Forget Super Smash Bros Ultimate; the best gaming related revelations this week concern the epic GNOME Games app.
The next version of this handy arcade front will let you navigate the GUI using your gamepad, browse and play MSX and Nintendo Virtual Boy games, and load your ROM library faster than a Sonic game can scream ‘SEAAAGAAA!’.
GNOME Games is like a music player, but for managing and playing games
But before we dive in to learn more lets recap of what GNOME Games is (an app) and what it isn’t (a meta-package of games like chess and minesweeper).
What is the GNOME Games app?
GNOME Games is a lot like a desktop music player, but instead of managing and playing music files it lets you manage and play your collection of retro games — all on the Linux desktop, without needing to connect ancient consoles or wrestle with wires.
Just like a music player you can browse your games by title, see (and fetch) box art, view metadata and more.
But don’t mistake it; although the app is popular with retro gaming enthusiasts it’s not exclusively made for old-school titles.
Games is able to list, rank and even launch games installed from PPAs, from your Steam library, or other modern sources (not sure about Snap app games like, mind).
But because the the app doubles up as a GUI front-end for libretro cores, it can also run (almost) any retro game out there from ROM files, original system discs, or direct from original console carts using a device like Retrode.
Better, Faster, Stronger, Harder
Recent GNOME Games releases have (largely) focused on extending the app’s core feature set, such as letting you configure controllers and keyboards, and adding support for more systems.
GNOME Games 3.30 tasks a different tack. Instead, it focuses on interactivity and performance.
For instance, you can now navigate the app using the d-pad and buttons on your gamepad.
Adrien Plazas, the app’s chief developer, demoes this support to great effect in a video, using his GPD Win game console (think GPD Pocket crossed with a Gameboy). You can watch Adrien’s video on Betamax (the website, not the format).
Work has also been done on the to leverage faster start-up times, faster scrolling, and faster search — all of which should help reduce the time you spend waiting and increase the time you spend gaming!
Finally, there is, as always, support for more systems, with Nintendo Virtual Boy games named-checked in the roadmap.
The Flatpak version will also ship with cores to play Master System, Game Gear, Virtual Boy and Nintendo DS games (including touchscreen emulation with mouse pointer) — and those are in addition to the systems it already supports, like the NES, Gameboy Advance, and WonderSwan.

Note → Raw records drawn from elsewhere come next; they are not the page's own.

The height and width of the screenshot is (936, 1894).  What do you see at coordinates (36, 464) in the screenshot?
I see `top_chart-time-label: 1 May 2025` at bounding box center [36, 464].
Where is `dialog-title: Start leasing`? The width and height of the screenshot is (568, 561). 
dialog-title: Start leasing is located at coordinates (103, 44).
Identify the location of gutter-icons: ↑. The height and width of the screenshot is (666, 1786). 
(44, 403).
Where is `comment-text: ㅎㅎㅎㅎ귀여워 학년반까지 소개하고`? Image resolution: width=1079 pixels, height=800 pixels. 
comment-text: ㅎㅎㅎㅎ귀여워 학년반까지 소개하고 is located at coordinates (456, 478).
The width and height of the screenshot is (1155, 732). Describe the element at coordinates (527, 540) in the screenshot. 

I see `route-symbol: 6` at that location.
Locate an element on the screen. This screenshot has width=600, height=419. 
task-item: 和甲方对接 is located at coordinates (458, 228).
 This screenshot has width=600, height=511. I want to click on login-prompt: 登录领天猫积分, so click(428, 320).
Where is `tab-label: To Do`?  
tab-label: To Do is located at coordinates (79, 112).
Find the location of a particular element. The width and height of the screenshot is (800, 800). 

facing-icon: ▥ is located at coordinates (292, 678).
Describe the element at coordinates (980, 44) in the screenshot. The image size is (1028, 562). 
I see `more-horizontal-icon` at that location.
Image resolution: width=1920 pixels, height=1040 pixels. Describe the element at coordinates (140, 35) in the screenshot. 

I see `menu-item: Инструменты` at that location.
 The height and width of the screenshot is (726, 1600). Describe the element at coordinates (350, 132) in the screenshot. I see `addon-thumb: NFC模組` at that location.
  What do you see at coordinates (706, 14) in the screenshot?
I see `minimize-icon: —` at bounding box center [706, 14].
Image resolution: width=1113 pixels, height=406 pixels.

Key changes in GNOME Games 3.30 a glance:
- Support for navigating the app using a gamepad
- Browse your games by ‘Developer’ or ‘Platforms’
- Faster start-up times
- Now supports the ‘Shortcuts’ window
- Better handling of Neo Geo Pocket Color games
- Faster scrolling and search
- Small thumbnails for small windows
- Nintendo DS support
The GNOME Games 3.30 release should arrive next month as part of GNOME 3.30. The app is on course to ship in the archives of Ubuntu 18.10, due in October, though (as mentioned below) this doesn’t offer as good as an experience as the Flatpak version…
Install GNOME Games App on Ubuntu 18.04 LTS
If you’re running Ubuntu 18.04 LTS or later (or Linux Mint 19+) you can install the GNOME Games app (v3.28) directly from the repos:
sudo apt install gnome-games-app
Or hit this button to install using the Ubuntu Software store:
Keep in mind that you will also need to install libretro cores separately (most are an apt install away) to play games. For the very latest version of some cores you may wish to use the official libretro Stable PPA. You’ll also need to install the tracker search indexing tool and point it to your games folder.
Alternatively, just use the Flatpak version (on Flathub) as it comes with almost everything it needs.